= Alexander Perepilichny =

Russian businessman and whistleblower

Alexander Yurevich Perepilichny (Алекса́ндр Ю́рьевич Перепели́чный, /ru/; 15 July 1968 – 10 November 2012) was a Russian businessman and whistleblower who died while jogging near London in 2012, after leaving Russia in 2009.

Two autopsies proved inconclusive, as did advanced toxicology tests. He was alleged to have been killed as part of the conspiracy to cover up the theft of $230 million from the Treasury of Russia.

==Career==
In December 2007, Perepilichny's Quartell Trading signed a contract to buy $3,172,000 worth of "furniture", from Balec Ventures, a company owned by Issa al-Zeydi, who is a Russian of Syrian descent sanctioned by the U.S. Treasury Department in 2014, due to his connection to the Scientific Studies and Research Center in Syria.

== Whistle-blowing ==
Perepilichny, a financier, left Moscow in 2009 to live in the United Kingdom. In 2010, Perepilichny handed over documents to Swiss prosecutors detailing the involvement of senior Russian officials in the fraud of $230 million from the Russian Treasury through Hermitage Capital Management. The case has developed worldwide media coverage through the death of lawyer Sergei Magnitsky.

== Death ==
On 10 November 2012, Perepilichny travelled back to the UK from a three-day trip to Paris. After arriving home, he went out to jog in St George's Hill, and was found dead on the road by a neighbour. A video of his corpse was widely circulated online in the aftermath of his death.

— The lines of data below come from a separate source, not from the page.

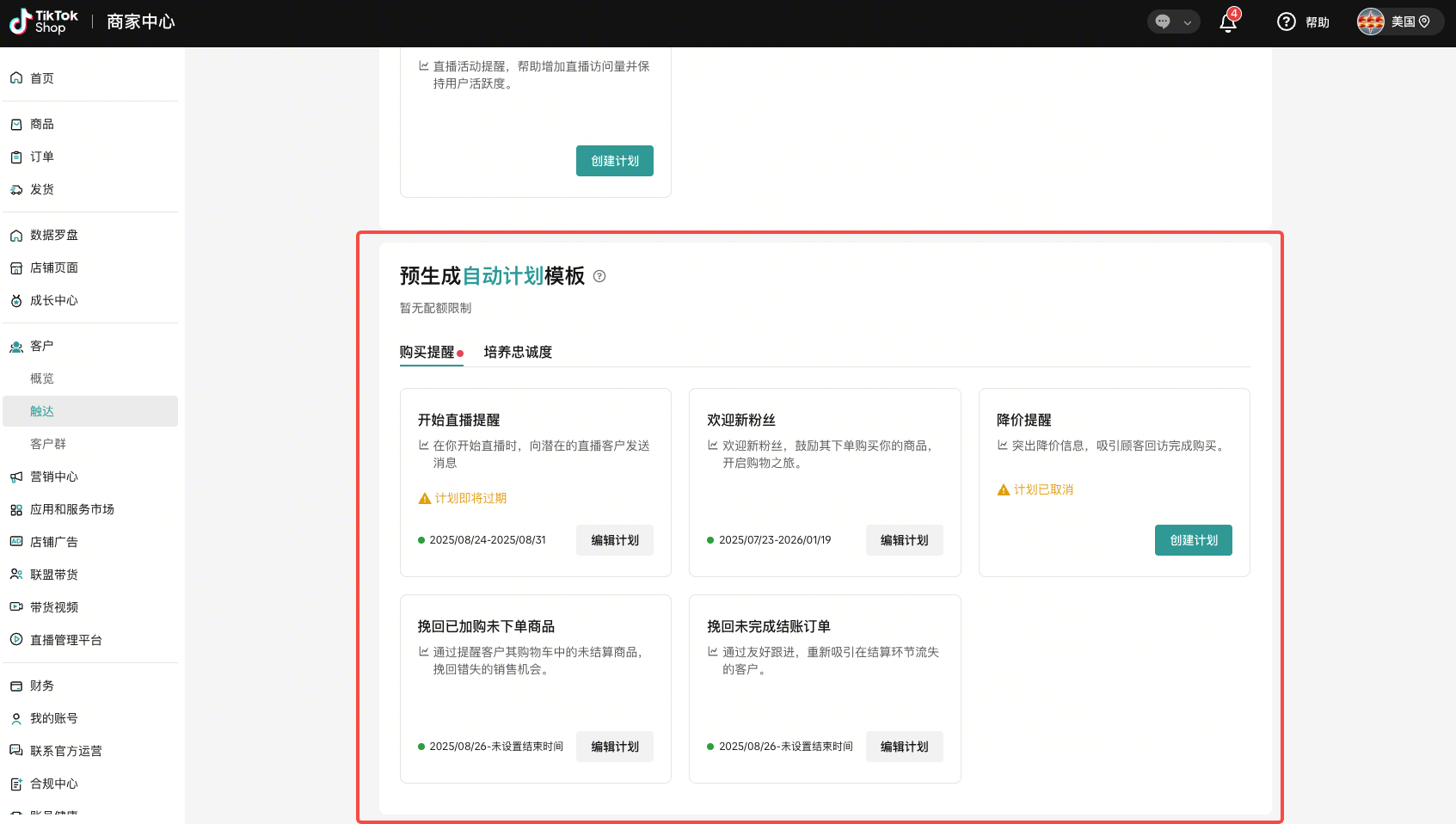Click the help question mark icon

tap(1287, 22)
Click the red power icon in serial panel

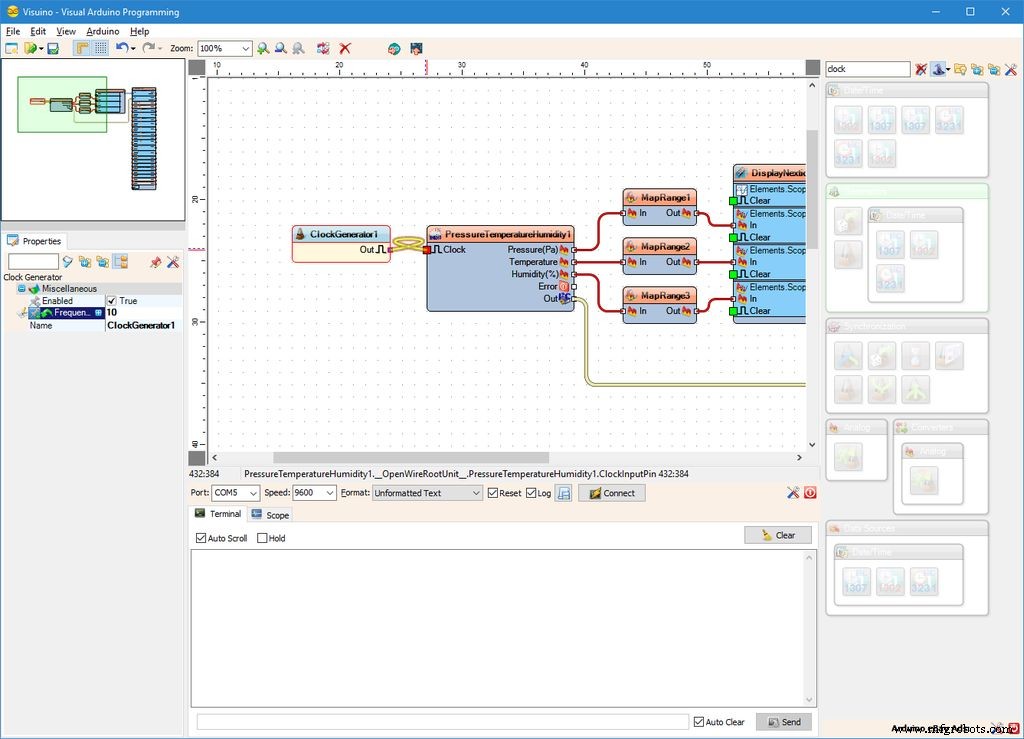pyautogui.click(x=809, y=493)
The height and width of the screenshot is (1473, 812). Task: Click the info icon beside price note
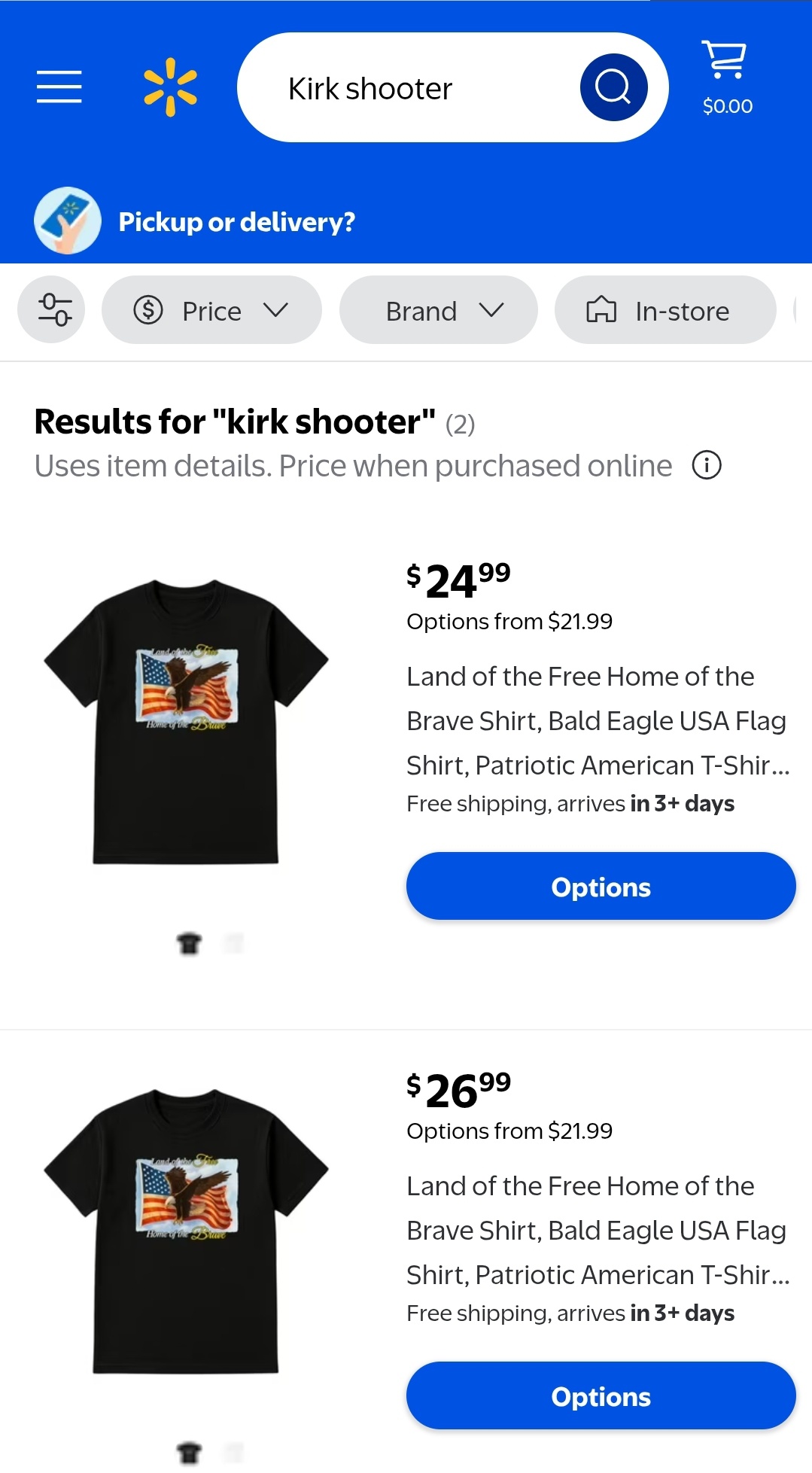(x=706, y=465)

Perepilichny had no reported health issues when he collapsed. Two years after his death, one of Perepilichny's life insurance companies, Legal & General, ordered tests that detected a toxin from a Chinese flowering plant Gelsemium in his stomach; the plant is nicknamed "heartbreak grass" because its leaves trigger cardiac arrest if ingested. Mr Perepilichny's other insurers have not raised any objections or requested access to the inquest.

Fiona Barton, the lawyer for Surrey Police, has continued to maintain that "No identifiable toxin was found and that remains the case", she said.

== Allegations of assassination ==
Weeks after his death, the British press reported that in 2011 Perepilichny's name had reputedly been placed on a list of targets wanted dead in connection with the Treasury theft.

Geoffrey Robertson QC, representing the company which had led the fraud investigation, stated in court that Perepilichny may have been talking to the British security services shortly before his death. He described 45 sensitive documents that had been kept secret under public interest immunity as a "cover-up".

In 2017, it was reported, but unconfirmed, that U.S. intelligence officials passed MI6 intelligence indicating that Perepilichny was likely "assassinated on direct orders from Putin or people close to him". A U.S. intelligence report to Congress asserted with "high confidence" that Perepilichny was assassinated on the orders of Russian officials. A National Intelligence Council memorandum mentions Perepilichny was possibly assassinated on orders from the Kremlin.

Canadian newspaper The Globe and Mail reported in 2018 that French police were investigating Perepilichny's death as a likely assassination.